# INFORMATION PROVIDED

┌──

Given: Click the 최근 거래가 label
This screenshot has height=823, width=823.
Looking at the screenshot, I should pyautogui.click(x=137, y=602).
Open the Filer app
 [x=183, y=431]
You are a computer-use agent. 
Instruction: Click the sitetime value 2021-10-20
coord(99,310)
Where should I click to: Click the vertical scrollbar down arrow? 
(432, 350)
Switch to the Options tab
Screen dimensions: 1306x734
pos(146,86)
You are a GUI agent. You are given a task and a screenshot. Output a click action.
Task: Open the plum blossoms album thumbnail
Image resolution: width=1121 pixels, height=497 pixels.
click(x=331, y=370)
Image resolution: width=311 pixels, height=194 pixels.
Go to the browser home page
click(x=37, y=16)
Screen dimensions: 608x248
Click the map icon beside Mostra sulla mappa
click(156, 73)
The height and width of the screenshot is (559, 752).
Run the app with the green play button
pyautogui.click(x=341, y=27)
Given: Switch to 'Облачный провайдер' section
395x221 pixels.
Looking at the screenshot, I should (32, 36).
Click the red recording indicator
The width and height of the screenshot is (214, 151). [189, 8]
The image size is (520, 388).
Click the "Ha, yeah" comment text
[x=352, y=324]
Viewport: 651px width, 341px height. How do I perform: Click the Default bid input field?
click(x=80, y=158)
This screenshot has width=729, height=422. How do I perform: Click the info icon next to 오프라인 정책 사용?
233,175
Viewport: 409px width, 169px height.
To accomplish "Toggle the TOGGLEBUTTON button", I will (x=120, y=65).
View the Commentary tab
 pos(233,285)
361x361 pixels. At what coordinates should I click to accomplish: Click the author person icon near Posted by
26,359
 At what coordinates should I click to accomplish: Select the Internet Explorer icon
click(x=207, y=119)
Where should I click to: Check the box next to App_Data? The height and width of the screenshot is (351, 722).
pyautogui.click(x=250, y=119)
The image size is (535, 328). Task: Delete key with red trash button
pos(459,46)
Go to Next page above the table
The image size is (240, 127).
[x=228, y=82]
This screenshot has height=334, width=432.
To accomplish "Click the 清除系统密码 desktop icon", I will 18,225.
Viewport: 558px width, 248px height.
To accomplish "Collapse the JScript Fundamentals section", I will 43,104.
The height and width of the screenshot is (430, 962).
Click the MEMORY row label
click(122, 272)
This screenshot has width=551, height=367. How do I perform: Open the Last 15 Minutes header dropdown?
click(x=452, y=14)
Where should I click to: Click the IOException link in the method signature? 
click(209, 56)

└──

Can you give the items from the line containing "Given: Switch to 'Облачный провайдер' section" through the line containing "click(x=452, y=14)" again, changing every "Viewport" to "Canvas" and leaving everything else as it is?

Given: Switch to 'Облачный провайдер' section
395x221 pixels.
Looking at the screenshot, I should (32, 36).
Click the red recording indicator
The width and height of the screenshot is (214, 151). [189, 8]
The image size is (520, 388).
Click the "Ha, yeah" comment text
[x=352, y=324]
Canvas: 651px width, 341px height. How do I perform: Click the Default bid input field?
click(x=80, y=158)
This screenshot has width=729, height=422. How do I perform: Click the info icon next to 오프라인 정책 사용?
233,175
Canvas: 409px width, 169px height.
To accomplish "Toggle the TOGGLEBUTTON button", I will (x=120, y=65).
View the Commentary tab
 pos(233,285)
361x361 pixels. At what coordinates should I click to accomplish: Click the author person icon near Posted by
26,359
 At what coordinates should I click to accomplish: Select the Internet Explorer icon
click(x=207, y=119)
Where should I click to: Check the box next to App_Data? The height and width of the screenshot is (351, 722).
pyautogui.click(x=250, y=119)
The image size is (535, 328). Task: Delete key with red trash button
pos(459,46)
Go to Next page above the table
The image size is (240, 127).
[x=228, y=82]
This screenshot has height=334, width=432.
To accomplish "Click the 清除系统密码 desktop icon", I will 18,225.
Canvas: 558px width, 248px height.
To accomplish "Collapse the JScript Fundamentals section", I will 43,104.
The height and width of the screenshot is (430, 962).
Click the MEMORY row label
click(122, 272)
This screenshot has width=551, height=367. How do I perform: Open the Last 15 Minutes header dropdown?
click(x=452, y=14)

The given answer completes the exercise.